Extract every line from the entries below and reproduce each one without any change.

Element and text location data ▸
———
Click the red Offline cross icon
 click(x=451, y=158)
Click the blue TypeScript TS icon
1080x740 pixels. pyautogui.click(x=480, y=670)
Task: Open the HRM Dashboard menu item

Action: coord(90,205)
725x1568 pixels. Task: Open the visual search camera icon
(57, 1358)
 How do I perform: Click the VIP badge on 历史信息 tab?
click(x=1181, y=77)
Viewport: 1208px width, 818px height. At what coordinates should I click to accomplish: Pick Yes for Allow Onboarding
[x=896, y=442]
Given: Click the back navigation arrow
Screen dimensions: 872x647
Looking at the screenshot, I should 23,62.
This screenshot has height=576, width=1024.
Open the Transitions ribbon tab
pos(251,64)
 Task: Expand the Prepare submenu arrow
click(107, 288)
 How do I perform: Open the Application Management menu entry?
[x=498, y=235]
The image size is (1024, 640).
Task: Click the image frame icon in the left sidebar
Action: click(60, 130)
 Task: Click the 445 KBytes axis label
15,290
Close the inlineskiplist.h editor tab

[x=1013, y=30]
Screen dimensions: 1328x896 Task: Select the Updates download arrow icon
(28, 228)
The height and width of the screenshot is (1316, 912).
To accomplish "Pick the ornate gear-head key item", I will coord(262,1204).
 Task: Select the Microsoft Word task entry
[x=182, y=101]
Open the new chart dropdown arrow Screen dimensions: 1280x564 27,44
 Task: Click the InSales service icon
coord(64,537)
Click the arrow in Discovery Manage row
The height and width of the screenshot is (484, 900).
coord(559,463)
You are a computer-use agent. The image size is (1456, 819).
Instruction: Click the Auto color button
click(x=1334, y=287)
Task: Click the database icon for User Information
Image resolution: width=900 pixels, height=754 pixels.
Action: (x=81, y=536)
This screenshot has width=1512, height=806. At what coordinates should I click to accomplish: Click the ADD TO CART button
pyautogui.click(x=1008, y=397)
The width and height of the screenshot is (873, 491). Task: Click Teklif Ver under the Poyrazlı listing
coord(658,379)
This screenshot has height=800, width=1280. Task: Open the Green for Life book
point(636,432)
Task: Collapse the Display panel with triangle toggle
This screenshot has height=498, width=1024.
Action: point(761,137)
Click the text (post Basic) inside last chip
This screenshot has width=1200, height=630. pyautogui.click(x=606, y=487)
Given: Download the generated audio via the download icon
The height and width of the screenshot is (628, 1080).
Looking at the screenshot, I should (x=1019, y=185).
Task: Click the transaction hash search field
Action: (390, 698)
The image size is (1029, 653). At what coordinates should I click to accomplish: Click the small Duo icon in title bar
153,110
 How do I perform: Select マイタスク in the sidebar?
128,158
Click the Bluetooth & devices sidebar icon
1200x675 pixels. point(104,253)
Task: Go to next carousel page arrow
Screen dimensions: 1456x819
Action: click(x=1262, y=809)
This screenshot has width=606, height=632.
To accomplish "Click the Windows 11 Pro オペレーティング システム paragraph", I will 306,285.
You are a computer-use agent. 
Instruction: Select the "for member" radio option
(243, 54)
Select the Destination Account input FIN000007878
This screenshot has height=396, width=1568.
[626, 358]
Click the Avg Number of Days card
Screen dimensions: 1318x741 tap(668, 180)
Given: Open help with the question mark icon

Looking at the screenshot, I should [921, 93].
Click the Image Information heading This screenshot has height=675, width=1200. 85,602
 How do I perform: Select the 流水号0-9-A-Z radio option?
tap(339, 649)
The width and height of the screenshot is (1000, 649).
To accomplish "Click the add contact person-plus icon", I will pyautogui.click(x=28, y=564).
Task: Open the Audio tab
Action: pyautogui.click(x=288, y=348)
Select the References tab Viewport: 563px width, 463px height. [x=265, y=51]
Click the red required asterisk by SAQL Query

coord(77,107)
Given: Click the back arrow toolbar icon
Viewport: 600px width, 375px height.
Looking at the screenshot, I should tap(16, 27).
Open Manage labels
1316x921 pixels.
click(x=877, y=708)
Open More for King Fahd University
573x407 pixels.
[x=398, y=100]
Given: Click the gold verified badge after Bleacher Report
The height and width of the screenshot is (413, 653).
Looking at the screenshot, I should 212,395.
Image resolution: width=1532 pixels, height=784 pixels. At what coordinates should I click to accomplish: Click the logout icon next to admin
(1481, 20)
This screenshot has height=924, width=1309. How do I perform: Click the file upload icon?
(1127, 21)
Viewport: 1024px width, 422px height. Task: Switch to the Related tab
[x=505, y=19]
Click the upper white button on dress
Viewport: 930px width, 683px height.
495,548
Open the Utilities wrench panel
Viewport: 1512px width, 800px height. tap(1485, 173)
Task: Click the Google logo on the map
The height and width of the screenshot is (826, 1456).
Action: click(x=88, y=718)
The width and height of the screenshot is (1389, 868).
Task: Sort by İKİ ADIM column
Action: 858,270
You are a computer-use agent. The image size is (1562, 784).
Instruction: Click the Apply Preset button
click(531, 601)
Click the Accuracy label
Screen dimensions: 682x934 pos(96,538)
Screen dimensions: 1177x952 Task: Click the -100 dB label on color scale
———
WORKED SOLUTION ▸
Click the red Offline cross icon
 click(x=451, y=158)
Click the blue TypeScript TS icon
1080x740 pixels. pyautogui.click(x=480, y=670)
Task: Open the HRM Dashboard menu item

Action: coord(90,205)
725x1568 pixels. Task: Open the visual search camera icon
(57, 1358)
 How do I perform: Click the VIP badge on 历史信息 tab?
click(x=1181, y=77)
Viewport: 1208px width, 818px height. At what coordinates should I click to accomplish: Pick Yes for Allow Onboarding
[x=896, y=442]
Given: Click the back navigation arrow
Screen dimensions: 872x647
Looking at the screenshot, I should 23,62.
This screenshot has height=576, width=1024.
Open the Transitions ribbon tab
pos(251,64)
 Task: Expand the Prepare submenu arrow
click(107, 288)
 How do I perform: Open the Application Management menu entry?
[x=498, y=235]
The image size is (1024, 640).
Task: Click the image frame icon in the left sidebar
Action: click(60, 130)
 Task: Click the 445 KBytes axis label
15,290
Close the inlineskiplist.h editor tab

[x=1013, y=30]
Screen dimensions: 1328x896 Task: Select the Updates download arrow icon
(28, 228)
The height and width of the screenshot is (1316, 912).
To accomplish "Pick the ornate gear-head key item", I will coord(262,1204).
 Task: Select the Microsoft Word task entry
[x=182, y=101]
Open the new chart dropdown arrow Screen dimensions: 1280x564 27,44
 Task: Click the InSales service icon
coord(64,537)
Click the arrow in Discovery Manage row
The height and width of the screenshot is (484, 900).
coord(559,463)
You are a computer-use agent. The image size is (1456, 819).
Instruction: Click the Auto color button
click(x=1334, y=287)
Task: Click the database icon for User Information
Image resolution: width=900 pixels, height=754 pixels.
Action: (x=81, y=536)
This screenshot has width=1512, height=806. At what coordinates should I click to accomplish: Click the ADD TO CART button
pyautogui.click(x=1008, y=397)
The width and height of the screenshot is (873, 491). Task: Click Teklif Ver under the Poyrazlı listing
coord(658,379)
This screenshot has height=800, width=1280. Task: Open the Green for Life book
point(636,432)
Task: Collapse the Display panel with triangle toggle
This screenshot has height=498, width=1024.
Action: point(761,137)
Click the text (post Basic) inside last chip
This screenshot has width=1200, height=630. pyautogui.click(x=606, y=487)
Given: Download the generated audio via the download icon
The height and width of the screenshot is (628, 1080).
Looking at the screenshot, I should (x=1019, y=185).
Task: Click the transaction hash search field
Action: (390, 698)
The image size is (1029, 653). At what coordinates should I click to accomplish: Click the small Duo icon in title bar
153,110
 How do I perform: Select マイタスク in the sidebar?
128,158
Click the Bluetooth & devices sidebar icon
1200x675 pixels. point(104,253)
Task: Go to next carousel page arrow
Screen dimensions: 1456x819
Action: click(x=1262, y=809)
This screenshot has width=606, height=632.
To accomplish "Click the Windows 11 Pro オペレーティング システム paragraph", I will 306,285.
You are a computer-use agent. 
Instruction: Select the "for member" radio option
(243, 54)
Select the Destination Account input FIN000007878
This screenshot has height=396, width=1568.
[626, 358]
Click the Avg Number of Days card
Screen dimensions: 1318x741 tap(668, 180)
Given: Open help with the question mark icon

Looking at the screenshot, I should [921, 93].
Click the Image Information heading This screenshot has height=675, width=1200. 85,602
 How do I perform: Select the 流水号0-9-A-Z radio option?
tap(339, 649)
The width and height of the screenshot is (1000, 649).
To accomplish "Click the add contact person-plus icon", I will pyautogui.click(x=28, y=564).
Task: Open the Audio tab
Action: pyautogui.click(x=288, y=348)
Select the References tab Viewport: 563px width, 463px height. [x=265, y=51]
Click the red required asterisk by SAQL Query

coord(77,107)
Given: Click the back arrow toolbar icon
Viewport: 600px width, 375px height.
Looking at the screenshot, I should tap(16, 27).
Open Manage labels
1316x921 pixels.
click(x=877, y=708)
Open More for King Fahd University
573x407 pixels.
[x=398, y=100]
Given: Click the gold verified badge after Bleacher Report
The height and width of the screenshot is (413, 653).
Looking at the screenshot, I should 212,395.
Image resolution: width=1532 pixels, height=784 pixels. At what coordinates should I click to accomplish: Click the logout icon next to admin
(1481, 20)
This screenshot has height=924, width=1309. How do I perform: Click the file upload icon?
(1127, 21)
Viewport: 1024px width, 422px height. Task: Switch to the Related tab
[x=505, y=19]
Click the upper white button on dress
Viewport: 930px width, 683px height.
495,548
Open the Utilities wrench panel
Viewport: 1512px width, 800px height. tap(1485, 173)
Task: Click the Google logo on the map
The height and width of the screenshot is (826, 1456).
Action: click(x=88, y=718)
The width and height of the screenshot is (1389, 868).
Task: Sort by İKİ ADIM column
Action: 858,270
You are a computer-use agent. The image size is (1562, 784).
Instruction: Click the Apply Preset button
click(531, 601)
Click the Accuracy label
Screen dimensions: 682x934 pos(96,538)
Screen dimensions: 1177x952 Task: Click the -100 dB label on color scale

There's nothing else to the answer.